Fayetteville woman pleads guilty to oil spill-related fraud
Posted February 1, 2011 2:03 p.m. EST
Raleigh, N.C. — A Fayetteville woman has pleaded guilty to using her dead sister's identity to submit a claim to the fund set up to compensate people affected by the Deepwater Horizon oil spill in the Gulf of Mexico, federal prosecutors said Tuesday.
Charlette Johnson, 41, pleaded guilty to two counts of submitting false claims to a federal agency, eight
counts of wire fraud and two counts of aggravated identity theft. She will be sentenced later.
“When someone seeks to profit from tragic disasters and attempts to trade on other peoples’ misfortune for personal gain through lies and deceit, they will be held to account for their actions,” U.S. Attorney George Holding said in a statement.
According to an indictment, someone using the name Sabrina Conner submitted a claim to the Gulf Coast Claims Fund Facility in August, saying she had been laid off from P&J Oyster Co. in New Orleans after the spill last April. The company president told auditors that the pay stubs that were submitted to the compensation fund were bogus and that he had never heard of Sabrina Conner or the person whose name was on a termination letter that had been submitted to the fund.

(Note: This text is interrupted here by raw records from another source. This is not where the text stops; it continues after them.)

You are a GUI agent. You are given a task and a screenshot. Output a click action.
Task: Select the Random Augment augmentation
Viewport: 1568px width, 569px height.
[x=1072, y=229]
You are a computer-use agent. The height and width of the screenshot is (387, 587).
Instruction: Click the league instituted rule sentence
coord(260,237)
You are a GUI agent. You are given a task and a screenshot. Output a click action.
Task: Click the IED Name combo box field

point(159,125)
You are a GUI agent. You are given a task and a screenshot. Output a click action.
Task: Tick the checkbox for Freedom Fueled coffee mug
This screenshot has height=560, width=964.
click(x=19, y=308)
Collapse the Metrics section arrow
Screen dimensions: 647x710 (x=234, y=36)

Federal investigators determined that Sabrina Conner died in Phenix City, Ala., on May 13 and that she had relatives in the Fayetteville area. They were able to link Johnson to the scheme.

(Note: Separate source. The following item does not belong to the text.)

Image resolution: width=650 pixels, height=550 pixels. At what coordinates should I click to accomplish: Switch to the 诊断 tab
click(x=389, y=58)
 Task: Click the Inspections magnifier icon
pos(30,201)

Johnson was the first person in the country to be charged with submitting a false claim to the Gulf Coast Claims Fund Facility.
She also submitted false claims to the Federal Emergency Management Agency for disaster relief related to Hurricane Katrina and wildfires in California, according to the indictment.

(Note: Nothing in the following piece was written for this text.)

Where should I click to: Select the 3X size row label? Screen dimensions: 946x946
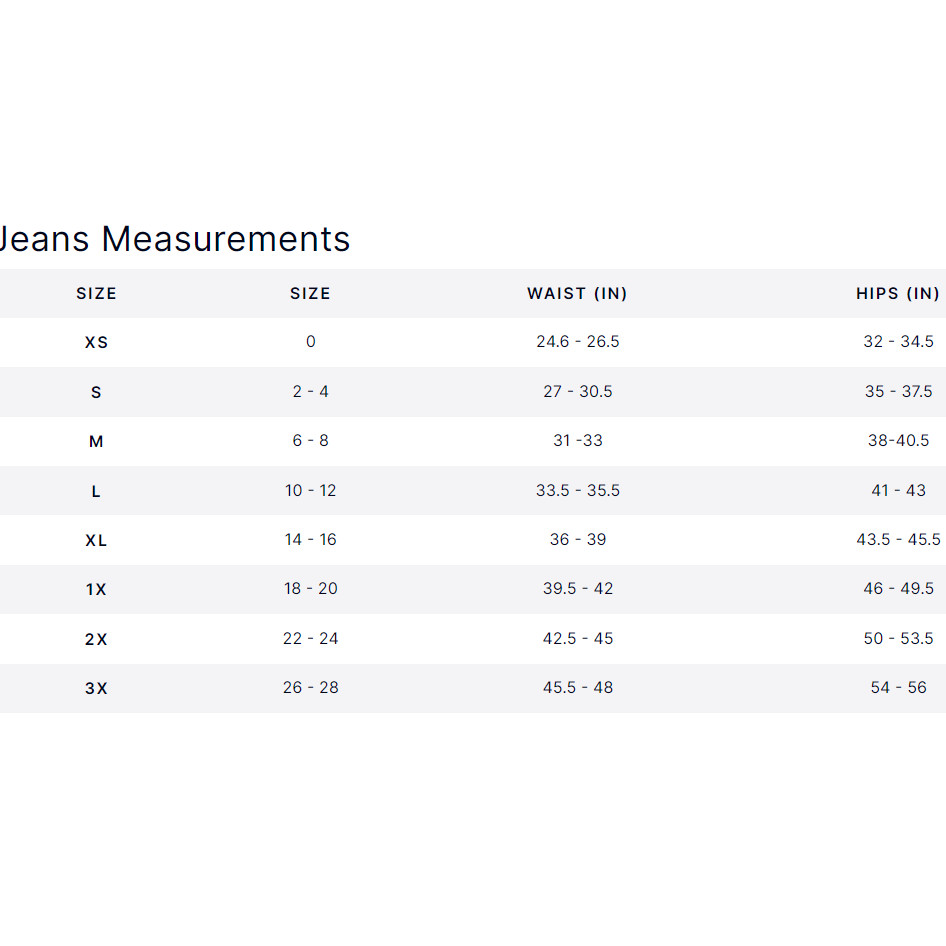click(96, 688)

One false claim was for rental assistance and property damage caused by Katrina to a home in New Orleans that she never owned and in which she never lived. The other false claim, in the name of her sister, was for rental assistance and property damage caused by wildfires to a home in Malibu, Calif., that neither she nor her sister had ever owned and in which neither woman had ever lived.